Good to hear that, for the MFs paid at Morritts you should get something nice!  Right?


----------



## escargot (May 7, 2007)

Spence said:


> Good to hear that, for the MFs paid at Morritts you should get something nice!  Right?



Are the MFs at Morritt's more than other similiar resorts in the Caribbean ?  I understood they are comparable and The Reef next door was higher ?


----------



## johnmfaeth (May 7, 2007)

I own a over a dozen caribbean resorts and Morritts is just about average priced for maintenance fees and probably the highest quality I know near it's fee price of $537 Studio, $641 One Bedroom. Just read the reviews.

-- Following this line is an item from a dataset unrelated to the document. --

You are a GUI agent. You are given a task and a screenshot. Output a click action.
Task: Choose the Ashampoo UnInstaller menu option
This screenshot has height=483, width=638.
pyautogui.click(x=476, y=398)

PS. Yes, I understand that the Reef is much more expensive and has large extra charges.


----------



## TomCayman (May 7, 2007)

johnmfaeth said:


> I own a over a dozen caribbean resorts and Morritts is just about average priced for maintenance fees and probably the highest quality I know near it's fee price of $537 Studio, $641 One Bedroom. Just read the reviews.
> 
> PS. Yes, I understand that the Reef is much more expensive and has large extra charges.

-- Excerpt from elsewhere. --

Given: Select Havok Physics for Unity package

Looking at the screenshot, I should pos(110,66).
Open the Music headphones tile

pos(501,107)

Hmm... Studio $450 at The Reef, One Bedroom $650... doesn't sound *much more expensive to me*.... yes, The Reef has pretty high flat utility charges of $130 (Studio) and $185 (One Bedroom), but unfortunately we can't varnish that, those are our true costs for utilities and we can't individually meter those costs.

I could also say we aren't comparing apples with apples, but for those in the know that is stating the obvious.

I suggest we leave the comparisons out... each resort has it's own merits, no need to make little digs


----------